韦元恩搭乘路过菁盛的班车去了县城。他在县城找了几天,又去了南宁。在南宁他待的时间特别长,有五个月。对南宁失望后,他就去柳州,然后去桂林,再去玉林、梧州、钦州、北海、百色。他沿途张贴寻人启事,像当年中国工农红军所到之处留下标语一样。但所有广西的中小城市他几乎找遍了,也没有找到儿子的线索,但时间也已经过了一年。他这时才明白,这样直接找儿子不是办法,要找到拐走儿子的人才是关键。
于是韦元恩重返菁盛。他从菁盛街上摸起,查找那个戴草帽的男人。只要现在见那个人,他一定能认出他来。他隐藏在街上的每个角落,观察从各家各户进出的人。住在菁盛街上的人,他能统计出基本的人数。有多少男人多少女人,他也心中有数。但是,那个拐走他儿子的戴草帽的男人,并没有住在菁盛街上。到了圩日,他给自己戴了一顶草帽,把脸遮蔽在帽檐下,在赶圩的人群中,期待着另一个戴草帽的男人的出现。但是,他的希望落空了。那个拐走他儿子的男人,就像有千里眼,就像是老狐狸,始终不在街上抛头露面。难道他不是菁盛乡的人?难道他遭报应,死了?后来,韦元恩和菁盛街上的人熟了。他是挨家挨户地道歉以后,和菁盛街的人熟悉的,为儿子失踪的当天晚上他歇斯底里的叫喊和过后对街上人家的窥视。菁盛街的人们理解和原谅了他的叫喊和窥视。他们深深地同情这个儿子被拐走的男人,并积极地提供线索。这天韦元恩得到的一个线索,那就是登立村的一个叫蓝怀庭的穷人,成功地为儿子娶了媳妇,而且新娘的陪嫁叫人咋舌,有一台十四英寸的电视机!如果不是有两千元以上的聘礼,怎么会有电视机作为陪嫁?而一贯穷得叮当响的蓝怀庭,如何送得出那么高昂的彩礼?他的钱从哪里来?韦元恩对这个线索如获至宝,他火烧火燎去往登立村。在一个拉通电线的屯子,韦元恩一眼能看出蓝怀庭的家,因为屯子里只有一家屋顶架有电视天线,并且留有办过喜事的痕迹。韦元恩直捣蓝怀庭家,首先找到了一顶草帽,他把草帽扣在了蓝怀庭的头上。蓝怀庭嗵地就给韦元恩跪下了。

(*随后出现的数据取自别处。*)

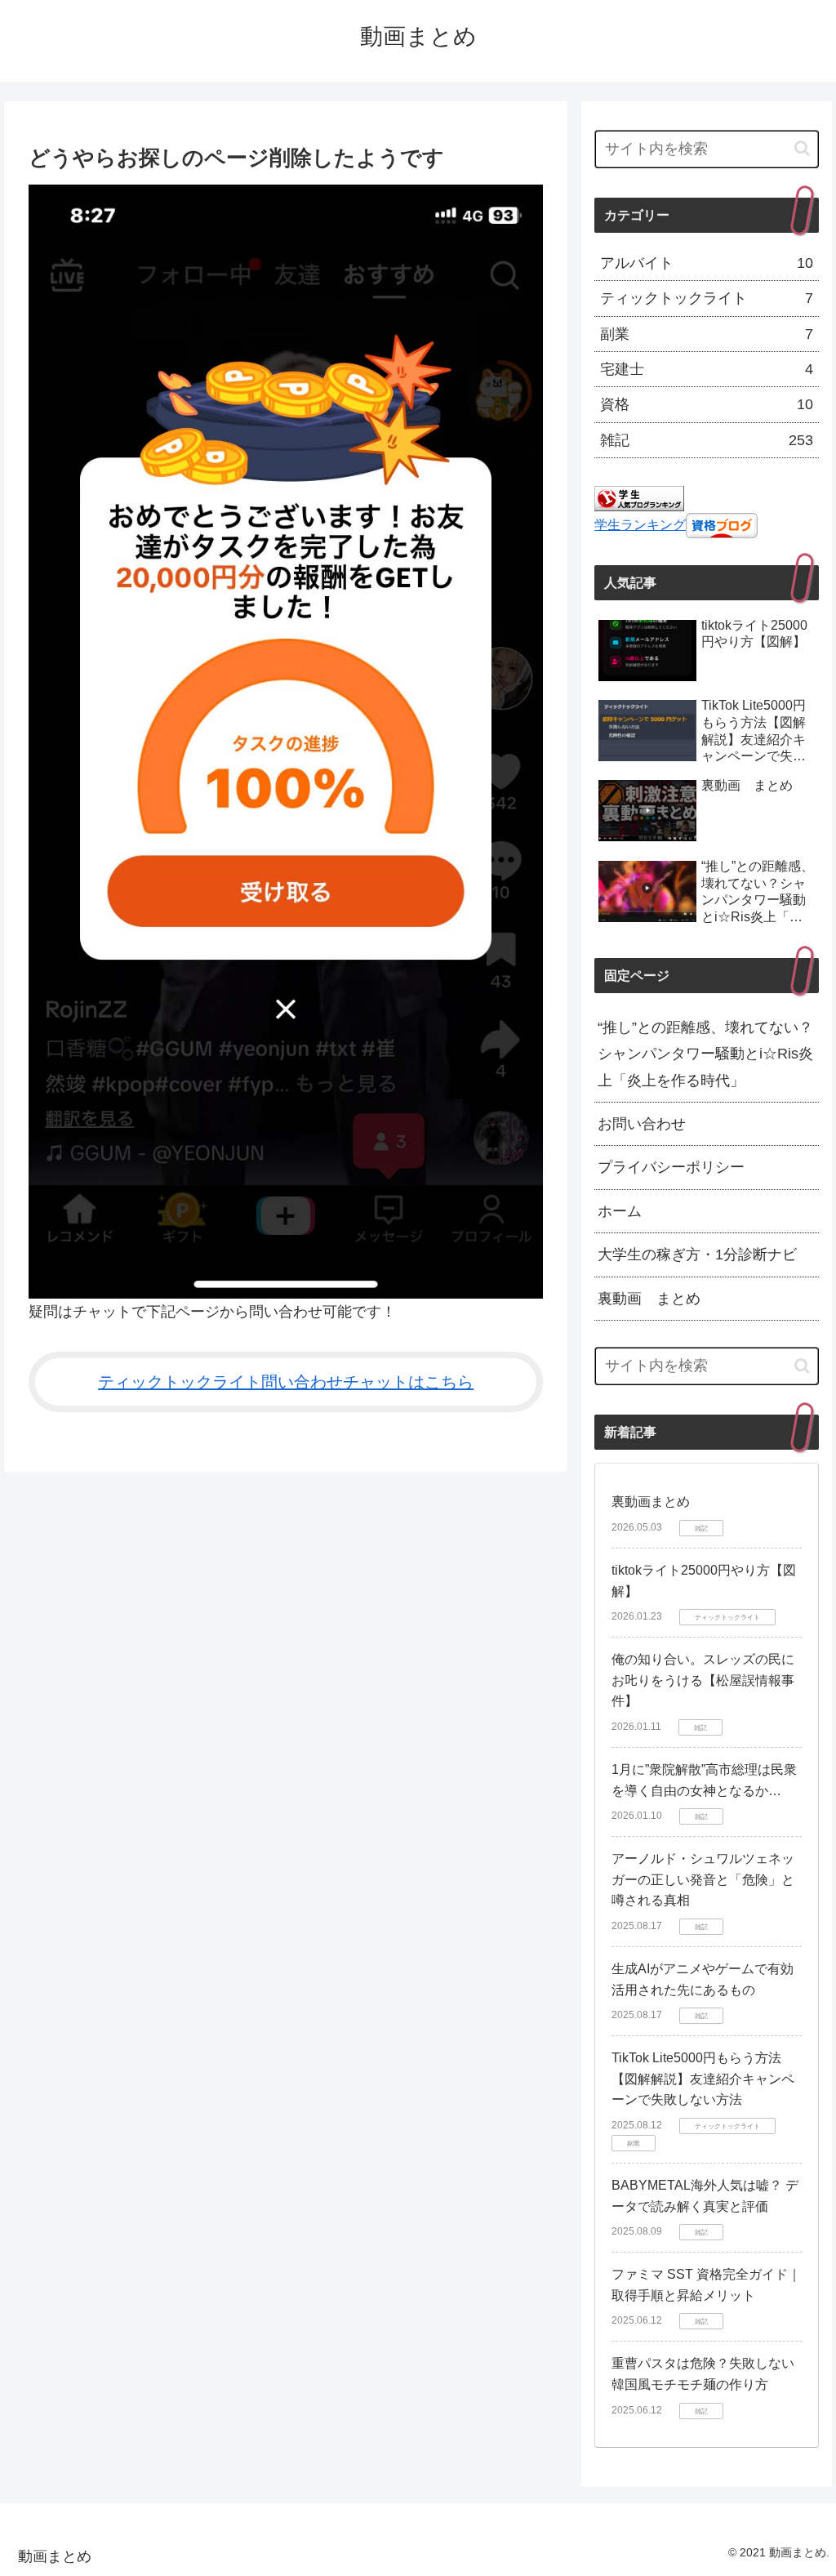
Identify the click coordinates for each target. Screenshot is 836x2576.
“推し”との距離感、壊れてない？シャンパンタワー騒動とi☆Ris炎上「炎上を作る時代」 (705, 1054)
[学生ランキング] (639, 498)
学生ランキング (640, 524)
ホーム (620, 1211)
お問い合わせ (642, 1124)
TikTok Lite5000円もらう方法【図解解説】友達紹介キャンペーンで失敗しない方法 (702, 2078)
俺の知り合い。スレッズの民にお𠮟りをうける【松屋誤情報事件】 (702, 1680)
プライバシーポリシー (671, 1167)
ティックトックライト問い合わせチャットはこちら (286, 1382)
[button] (802, 148)
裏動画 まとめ (649, 1298)
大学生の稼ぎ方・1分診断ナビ (697, 1254)
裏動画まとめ (650, 1502)
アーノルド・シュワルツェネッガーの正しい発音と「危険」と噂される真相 (702, 1879)
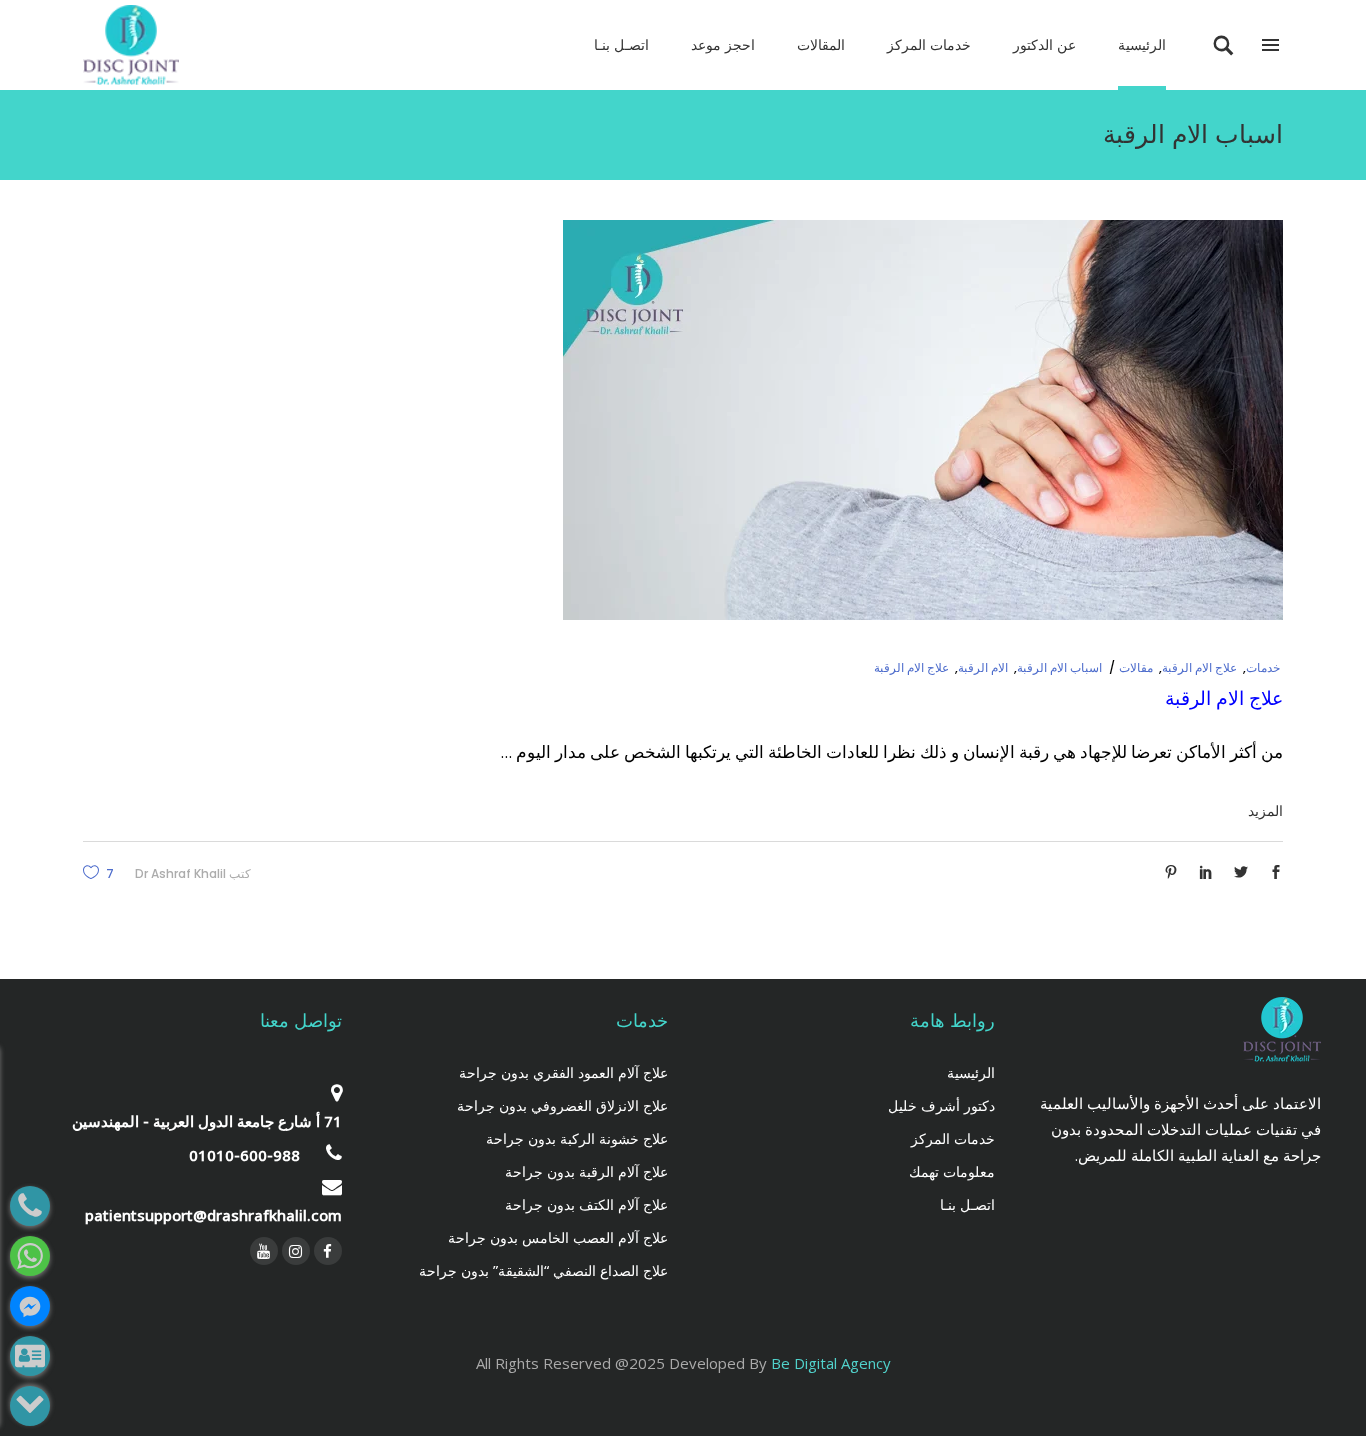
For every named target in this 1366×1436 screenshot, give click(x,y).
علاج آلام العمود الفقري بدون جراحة (563, 1072)
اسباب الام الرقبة (1059, 667)
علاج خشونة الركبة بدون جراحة (577, 1138)
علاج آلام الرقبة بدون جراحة (586, 1171)
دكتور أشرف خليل (941, 1105)
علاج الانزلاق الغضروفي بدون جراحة (562, 1105)
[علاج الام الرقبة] (923, 420)
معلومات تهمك (952, 1171)
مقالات (1136, 667)
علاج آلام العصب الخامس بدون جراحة (558, 1237)
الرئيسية (971, 1072)
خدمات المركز (953, 1138)
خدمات (1263, 667)
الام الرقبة (983, 667)
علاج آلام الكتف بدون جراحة (586, 1204)
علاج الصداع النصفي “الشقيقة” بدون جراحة (543, 1270)
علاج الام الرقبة (1199, 667)
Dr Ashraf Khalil (180, 873)
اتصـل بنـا (967, 1204)
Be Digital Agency (831, 1363)
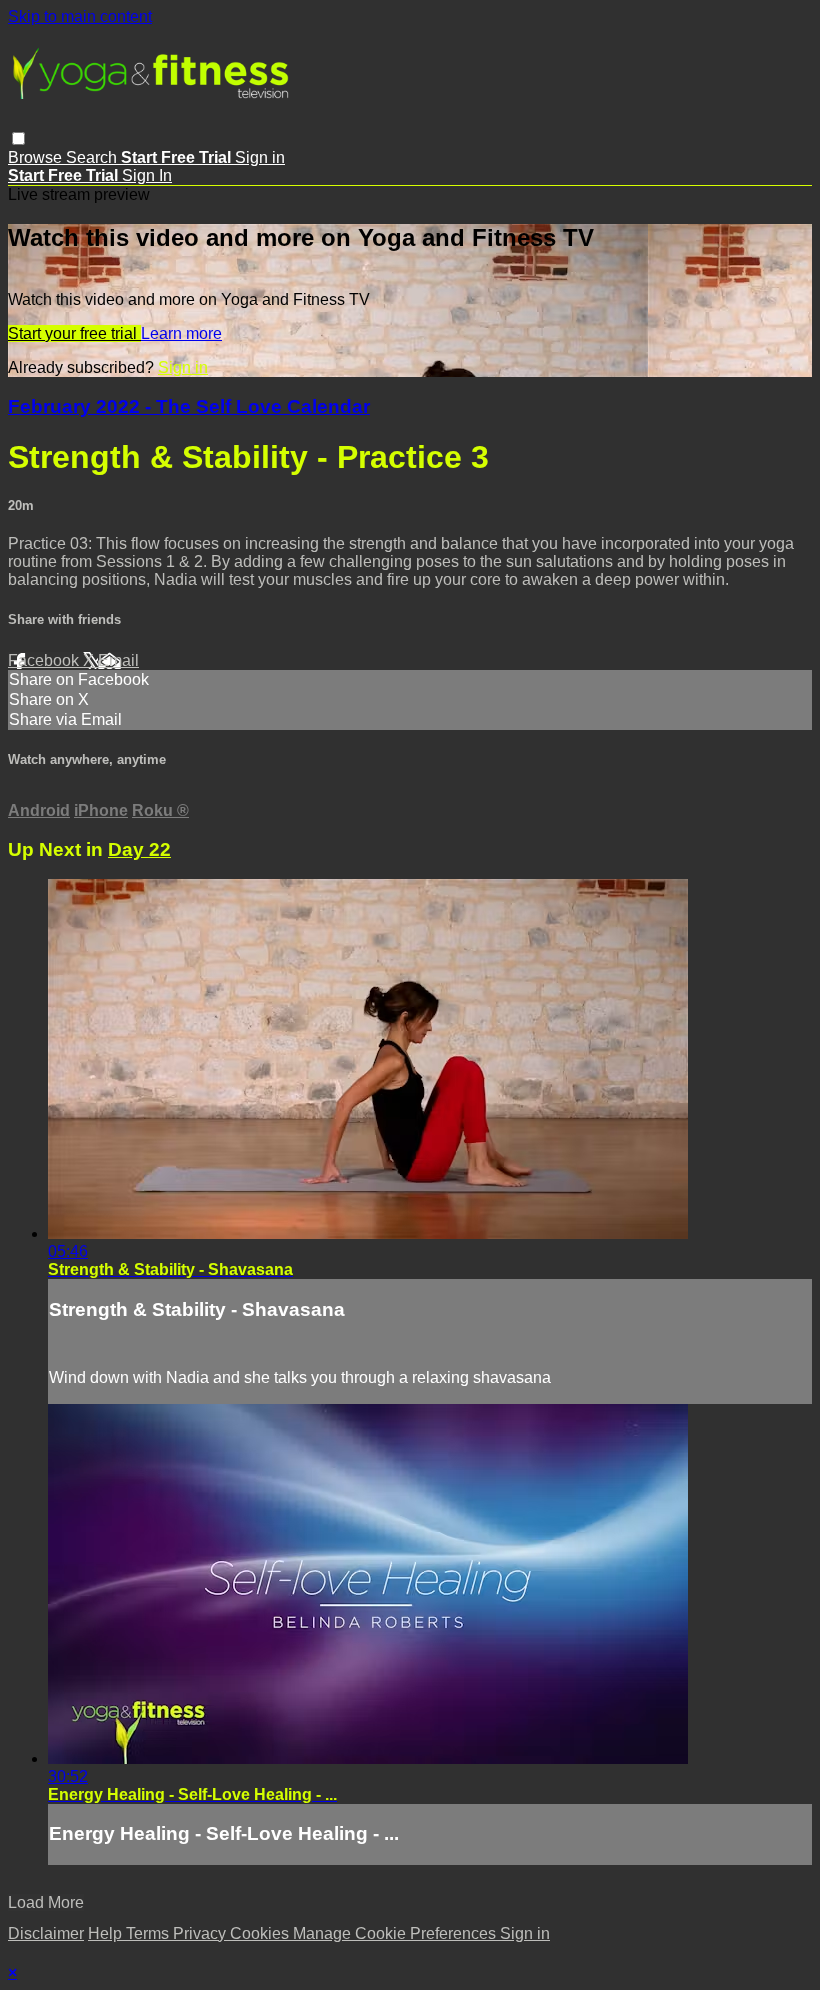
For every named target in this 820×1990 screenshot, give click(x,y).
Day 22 (139, 849)
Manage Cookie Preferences (396, 1933)
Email (118, 660)
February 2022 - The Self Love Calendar (189, 406)
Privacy (201, 1933)
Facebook (45, 660)
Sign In (147, 175)
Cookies (261, 1933)
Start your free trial (74, 333)
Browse (37, 157)
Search (93, 157)
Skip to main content (80, 16)
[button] (18, 138)
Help (107, 1933)
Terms (149, 1933)
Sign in (260, 157)
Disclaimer (46, 1933)
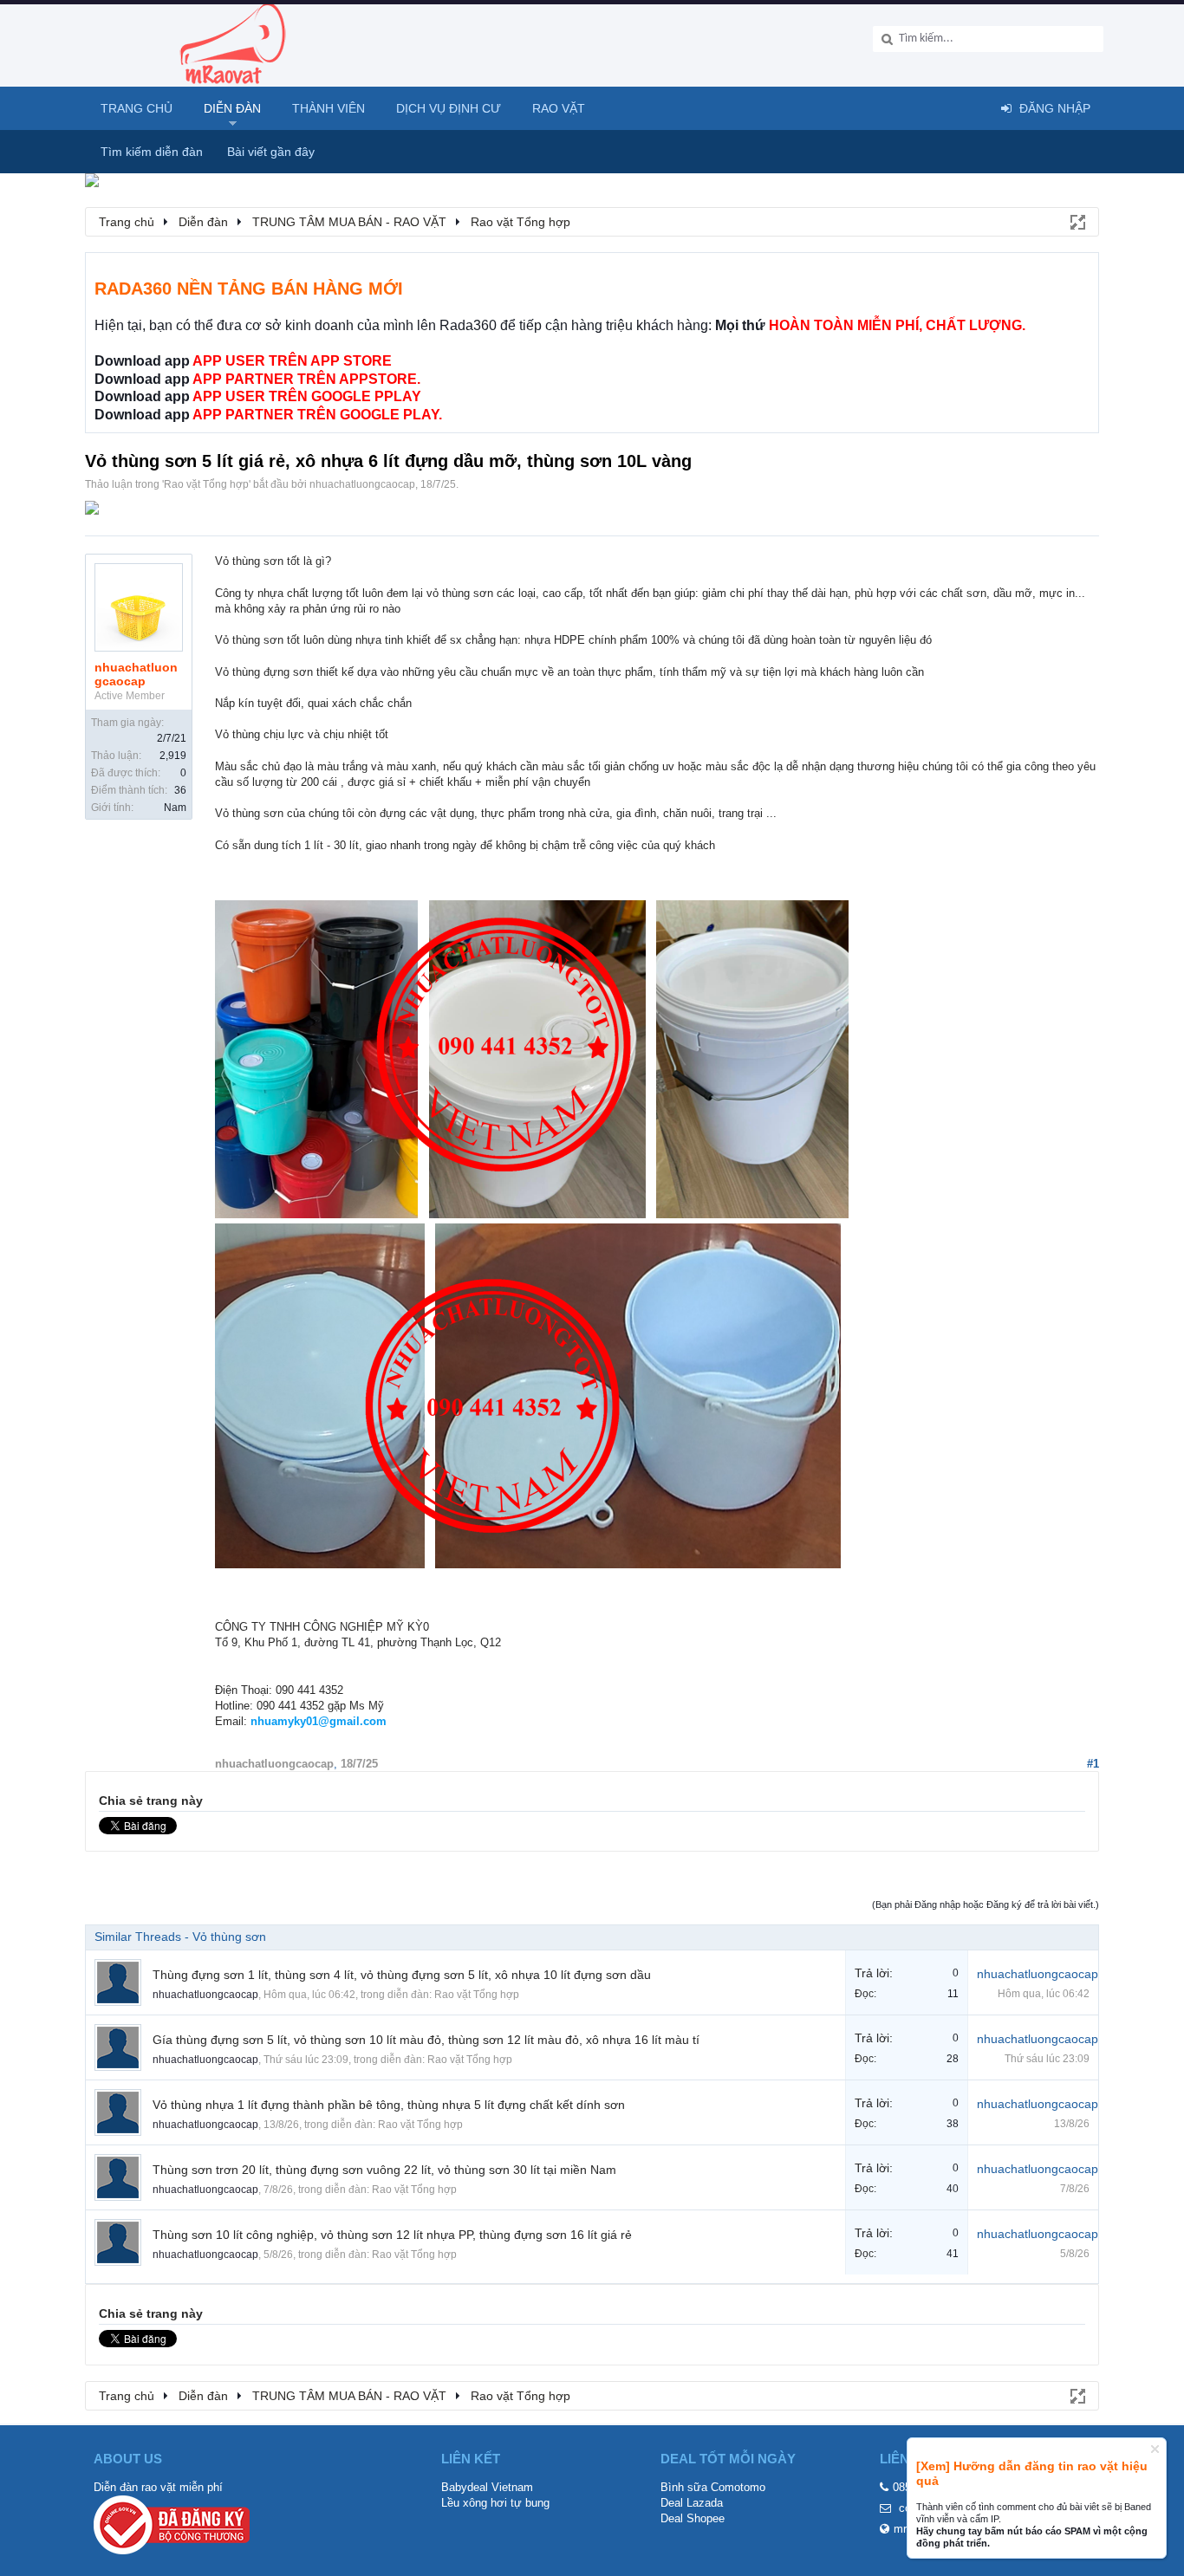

韦元恩话也不说,拉起蓝怀庭就走。奇怪的是蓝家的人并不阻拦,屯子里的人也不阻拦,他们仿佛把来人当成了公安,或者说他们知道蓝怀庭被人带走是迟早的事,这一天终于来了。
韦元恩押着蓝怀庭到了菁盛街上。在韦元恩最后一次望见儿子的地方,他叫蓝怀庭蹲下。草帽依然扣在蓝怀庭的头上。韦三虎被拐走的一幕在蓝怀庭的坦白中再现。蓝怀庭又一次担当起人贩子的角色,从菁盛街坐车起程。只不过跟他上车的不是年幼无知的韦三虎,而是韦三虎高大勇猛的父亲。
蓝怀庭带领韦元恩重走一年前拐走韦三虎的路线。从菁盛到都安,再从都安到南宁,然后从南宁坐火车北上,到湖南湘潭后转车往东,前往浙江的衢州。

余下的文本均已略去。